À vingt-neuf ans, Inès Marceau connaissait mieux les clauses de confidentialité que les battements de son propre cœur. Dans les bureaux vitrés de la société Helix & Venn, au vingt-deuxième étage d’une tour bruxelloise, elle corrigeait les contrats comme on désamorce des bombes : sans trembler, sans respirer trop fort.
Ce lundi-là, on lui confia le dossier bleu.
La couverture ne portait qu’un nom : Solène Varga. Ancienne championne européenne de boxe, icône des affiches publicitaires, modèle pour les adolescentes, puis soudainement accusée d’avoir truqué un combat caritatif ayant provoqué la faillite d’un fonds destiné aux enfants malades. Les médias l’appelaient déjà « la reine aux poings sales ».
Helix & Venn représentait le principal sponsor du gala, une multinationale qui jurait avoir été trompée. Inès devait préparer l’attaque juridique.
— Tu as l’air de lire ton propre testament, lança une voix derrière elle.
Mathis Durel venait d’arriver au cabinet depuis trois semaines. Trop calme pour être honnête, trop élégant pour être inoffensif. Il avait déjà gagné deux arbitrages internes, volé un client à un associé et réussi l’exploit d’être invité à déjeuner par le directeur général.
Inès le détestait officiellement.
Officieusement, elle se souvenait trop bien de la chaleur de sa main lorsqu’il lui avait rattrapé le bras dans l’ascenseur en panne vendredi soir.
— Tu es sur le dossier Varga ? demanda-t-il.
— Non, je lis un menu de restaurant. Ça se voit, non ?
Il sourit. Pas assez pour se moquer. Juste assez pour la désarmer.
— Fais attention. Ce dossier a déjà mangé deux carrières.
— Merci pour la superstition. Tu veux aussi me vendre une amulette ?

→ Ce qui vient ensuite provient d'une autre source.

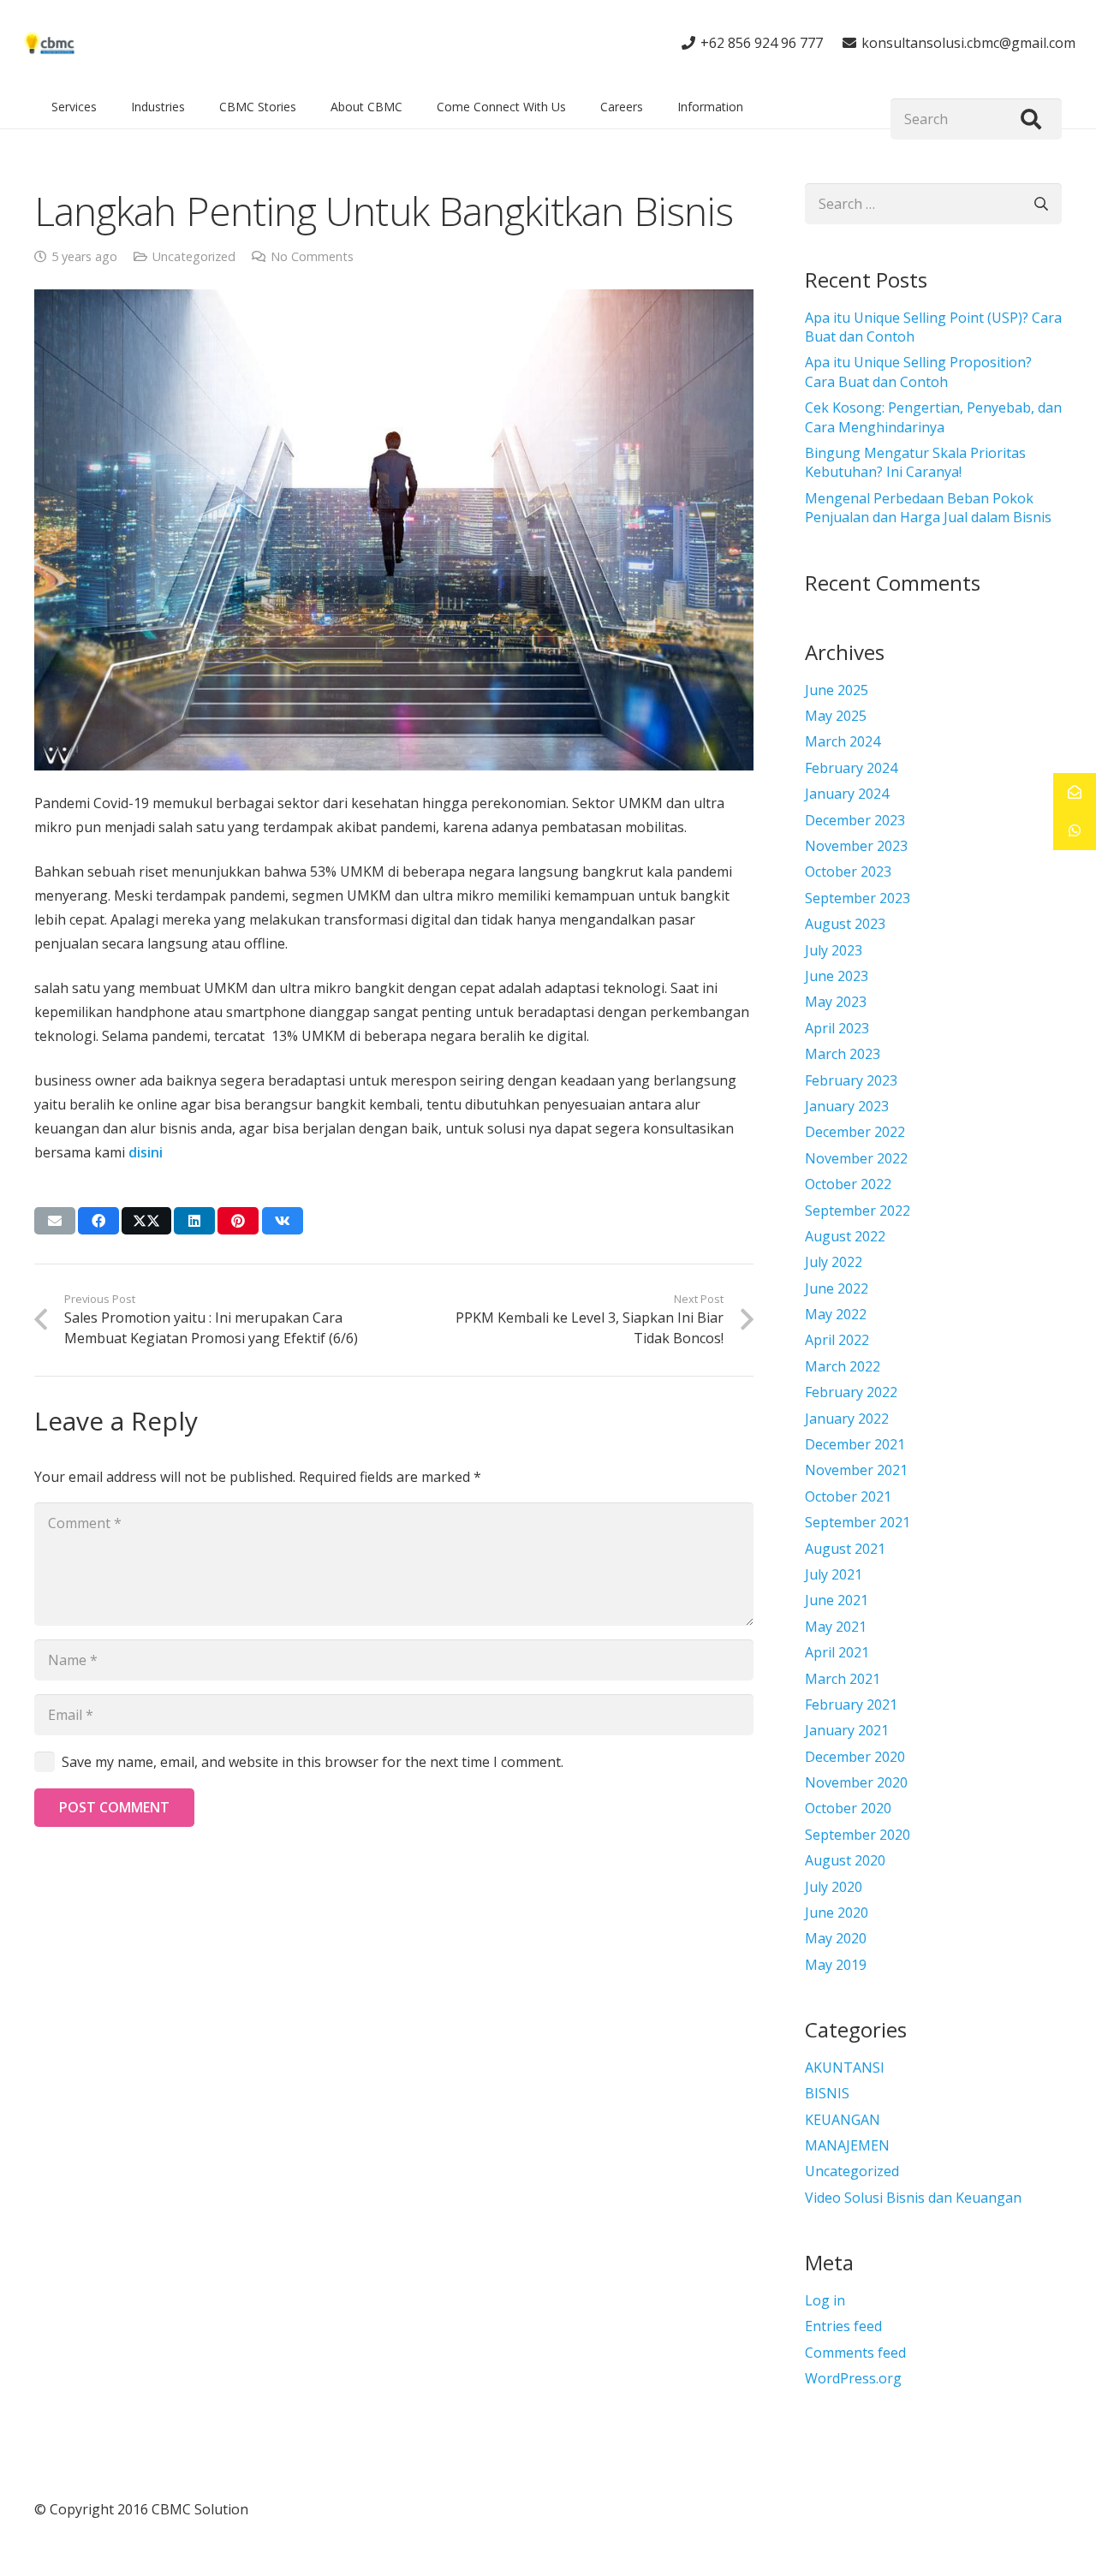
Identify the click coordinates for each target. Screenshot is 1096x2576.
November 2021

Mathis posa un document sur son bureau. Une liste de témoins.
— Je veux te vendre la vérité. Ou au moins t’éviter de signer un mensonge.
Inès baissa les yeux. Dans la liste, un nom était entouré au crayon : Noé Varga, dix ans, fils de Solène. À côté, une note manuscrite : « a vu l’échange avant le combat ».
Le ventre d’Inès se serra. Un enfant témoin, dans une affaire qui opposait des adultes trop puissants pour reculer.
— Qui a écrit ça ?
Mathis ne répondit pas tout de suite.
— Moi.
La porte du bureau s’ouvrit brusquement. Victor Helix, fondateur du cabinet, entra avec son sourire de couteau poli.
— Marceau, Durel. Parfait. Vous travaillerez ensemble. Et je veux une stratégie qui enterre Varga avant vendredi.
Inès leva les yeux vers Mathis. Dans son regard, elle ne lut ni ambition ni défi.
Elle lut la peur.
Et pour la première fois depuis son arrivée chez Helix & Venn, Inès se demanda si le camp qui la payait était vraiment le sien.